Your copy should hold every record exactly and no images.

##########

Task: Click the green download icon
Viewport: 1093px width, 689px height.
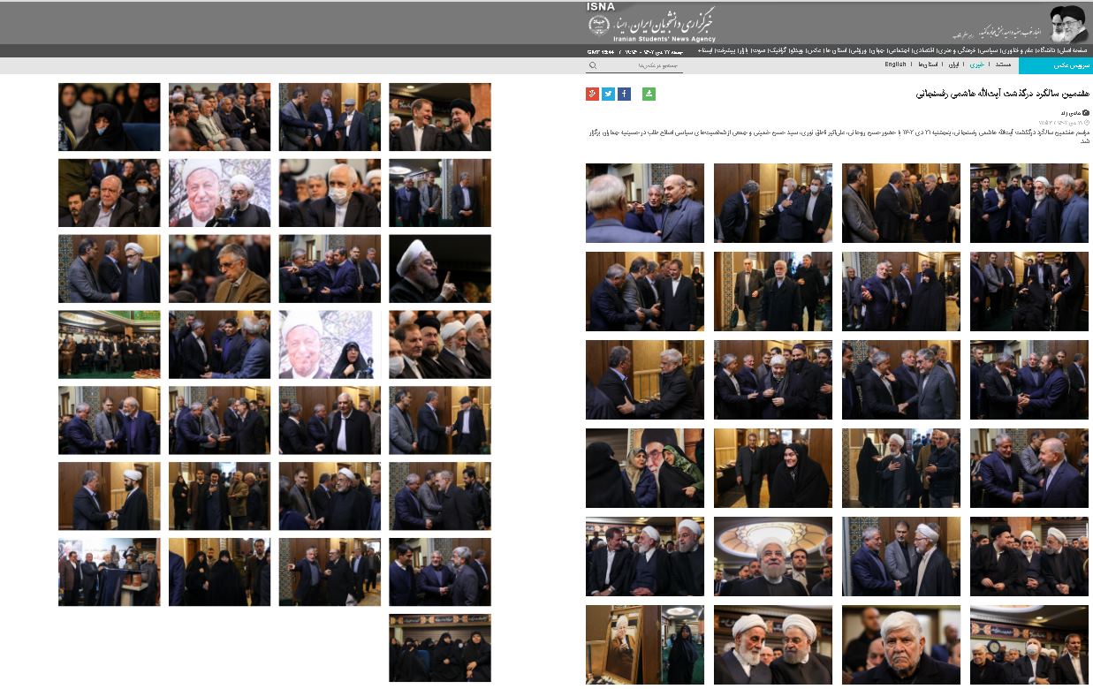Action: click(x=649, y=94)
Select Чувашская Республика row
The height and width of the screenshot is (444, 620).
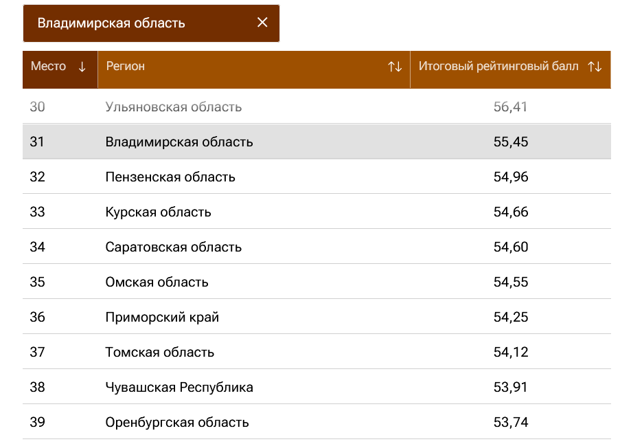[317, 387]
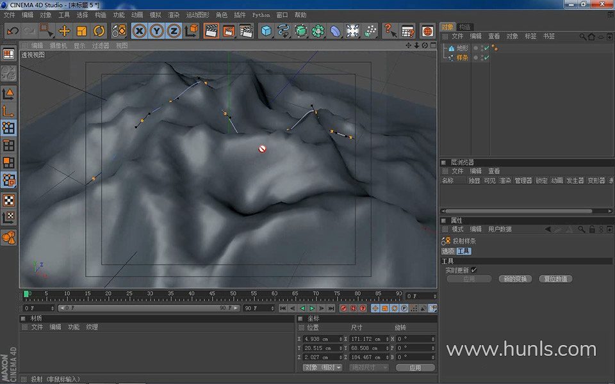The width and height of the screenshot is (615, 384).
Task: Open the 渲染 menu in the menu bar
Action: tap(174, 15)
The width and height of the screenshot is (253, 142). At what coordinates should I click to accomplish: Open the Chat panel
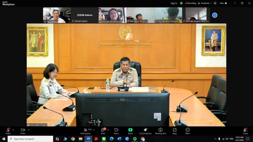click(x=103, y=131)
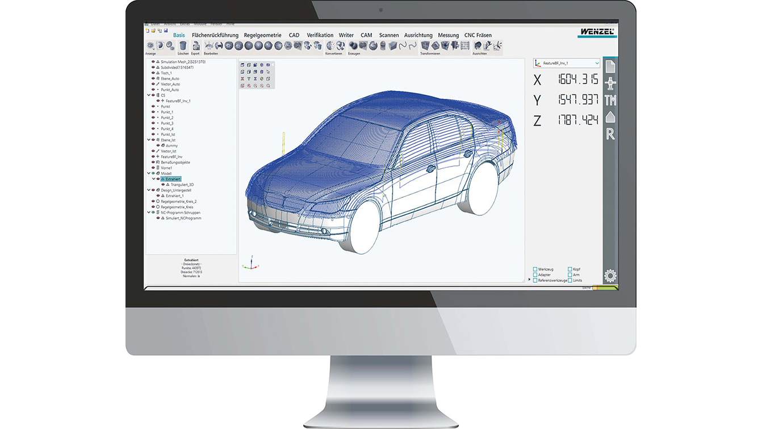Open the Verifikation tab
Screen dimensions: 762x429
(320, 35)
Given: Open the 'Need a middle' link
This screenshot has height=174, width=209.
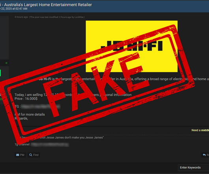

##########

:: Written answer ::
Task: Click the green download icon
Viewport: 1093px width, 689px height.
Action: click(x=649, y=94)
Select Чувашская Республика row
The height and width of the screenshot is (444, 620).
[317, 387]
The width and height of the screenshot is (615, 384).
Task: Open the 渲染 menu in the menu bar
Action: tap(174, 15)
The width and height of the screenshot is (253, 142). At what coordinates should I click to accomplish: Open the Chat panel
click(x=103, y=131)
Open the Verifikation tab
Screen dimensions: 762x429
(320, 35)
Given: Open the 'Need a middle' link
This screenshot has height=174, width=209.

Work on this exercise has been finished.